Source: The Intercept

The early morning sun was still low on a dirt road in northern Minnesota this March as a small crowd faced Aitkin County sheriff’s deputies. The crowd drummed and chanted messages of support for the seven people on the other side of the police line, who sat linked together from one side of the road to the other, locked to concrete-filled barrels. The chained demonstrators were stopping construction personnel from entering a pump station for Enbridge’s Line 3, a tar sands oil pipeline that has become the latest flashpoint in the fight to halt the expansion of the fossil fuel industry as the climate crisis deepens.

Big Wind, a Northern Arapaho 28-year-old from the Wind River reservation in Wyoming, greeted me from behind a mask. They described what water protectors, members of the Indigenous-led anti-pipeline movement, had recently encountered along Line 3’s route: an intensifying law enforcement presence including aerial surveillance at a pipeline resistance camp.

“It was actually really crazy — a DHS helicopter flew over camp yesterday,” Big Wind told me, referring to the Department of Homeland Security. They heard it before seeing it circle twice just above the tree canopy. “You could tell it was intentional and it was to intimidate us and to surveil us.”

As Big Wind described the low-flying DHS helicopter, a masked police officer approached us. Big Wind went on, “We see the police taking a more escalated response to the actions that have been happening here.”

“Can you describe that escalated response?” Aitkin County Sheriff Dan Guida cut in. “’Cause I’m the police, and I argue with you that we haven’t taken an escalated response. We’ve had a very even-keeled response.” Big Wind knew Guida well and was irritated by the interjection.

“A DHS helicopter flew over camp yesterday. You could tell it was intentional and it was to intimidate us and to surveil us.”

“I was literally talking about how there was a helicopter flying over,” Big Wind said, “a DHS helicopter — and you just interrupted my conversation.”

“We have no helicopters,” Guida replied. “We haven’t been in any helicopters. The stories you tell — they need to be true.” Big Wind retorted that the water protectors had video of the helicopter.

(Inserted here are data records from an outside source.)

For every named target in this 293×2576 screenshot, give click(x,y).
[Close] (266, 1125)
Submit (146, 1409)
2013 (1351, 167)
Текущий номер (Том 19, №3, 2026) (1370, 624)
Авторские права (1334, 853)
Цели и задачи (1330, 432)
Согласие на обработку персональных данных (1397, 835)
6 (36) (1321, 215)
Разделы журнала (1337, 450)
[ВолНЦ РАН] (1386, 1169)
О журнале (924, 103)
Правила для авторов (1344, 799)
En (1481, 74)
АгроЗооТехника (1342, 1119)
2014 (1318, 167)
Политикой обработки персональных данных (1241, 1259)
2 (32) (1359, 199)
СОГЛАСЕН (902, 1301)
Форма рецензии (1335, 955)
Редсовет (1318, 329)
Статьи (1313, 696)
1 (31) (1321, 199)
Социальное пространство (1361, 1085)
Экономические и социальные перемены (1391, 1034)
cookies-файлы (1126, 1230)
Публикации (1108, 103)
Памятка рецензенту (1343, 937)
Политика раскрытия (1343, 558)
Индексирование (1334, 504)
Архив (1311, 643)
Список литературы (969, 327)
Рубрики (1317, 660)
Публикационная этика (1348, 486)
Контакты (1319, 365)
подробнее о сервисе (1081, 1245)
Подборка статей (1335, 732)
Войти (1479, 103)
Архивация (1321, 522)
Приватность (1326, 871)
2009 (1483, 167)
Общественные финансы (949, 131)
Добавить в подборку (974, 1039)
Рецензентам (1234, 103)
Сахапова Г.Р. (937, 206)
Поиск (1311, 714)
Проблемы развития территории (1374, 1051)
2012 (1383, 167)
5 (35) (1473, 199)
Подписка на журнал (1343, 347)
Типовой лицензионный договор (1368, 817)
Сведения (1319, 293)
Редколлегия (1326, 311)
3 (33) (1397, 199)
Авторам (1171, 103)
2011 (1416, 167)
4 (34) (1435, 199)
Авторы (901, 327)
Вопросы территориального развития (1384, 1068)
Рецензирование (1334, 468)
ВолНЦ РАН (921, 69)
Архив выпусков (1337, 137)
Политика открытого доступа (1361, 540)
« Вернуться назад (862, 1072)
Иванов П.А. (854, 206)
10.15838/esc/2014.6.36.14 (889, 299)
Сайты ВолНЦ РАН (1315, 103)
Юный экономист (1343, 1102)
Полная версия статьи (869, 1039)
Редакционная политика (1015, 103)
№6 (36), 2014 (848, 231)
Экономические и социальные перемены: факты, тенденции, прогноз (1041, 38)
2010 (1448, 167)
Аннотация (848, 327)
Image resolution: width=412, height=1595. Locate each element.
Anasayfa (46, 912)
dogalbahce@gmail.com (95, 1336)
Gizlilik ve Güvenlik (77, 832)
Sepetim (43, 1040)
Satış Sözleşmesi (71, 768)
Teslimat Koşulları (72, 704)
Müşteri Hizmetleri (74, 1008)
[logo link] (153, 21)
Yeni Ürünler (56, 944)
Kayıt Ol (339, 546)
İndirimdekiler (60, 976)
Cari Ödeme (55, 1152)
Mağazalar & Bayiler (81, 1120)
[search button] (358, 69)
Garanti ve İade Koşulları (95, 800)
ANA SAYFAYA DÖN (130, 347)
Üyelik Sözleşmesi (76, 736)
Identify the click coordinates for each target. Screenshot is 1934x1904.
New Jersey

“Thought you didn’t want to argue,” Guida snapped back. “Take a look at the badges around here and find me the Department of Homeland Security. There’s none here.” Guida was proud of his recent record: Despite an influx of activists as the winter cold eased, his deputies had avoided making any arrests the prior week. “I don’t call that an escalated response. I call it exceptional public safety,” he told Big Wind. “Don’t tell lies about cops.”

The sheriff and I stepped aside to talk further. I asked him about the special Enbridge-funded account that the Minnesota Public Utilities Commission had set up to reimburse law enforcement for pipeline-related expenses. For water protectors, the funding from Enbridge positions the police as biased toward the company — or at worst privatized operatives for Enbridge.

Guida assured me there was nothing wrong with the pipeline company’s payments to police. “Enbridge doesn’t pay for us,” he said. “It’s a reimbursement for expenses that are related to this line that we wouldn’t normally have.” Guida said the arrangement was better than taxpayers footing the bill, adding that a government-appointed account manager needed to approve every Enbridge payment. Guida said, “I don’t think that we have any connections with Enbridge — there’s a good separation.”

A few days later, Guida left me a voicemail to acknowledge a mistake: “I do have to apologize, because there was a helicopter that buzzed the camp,” he said. Big Wind had been right.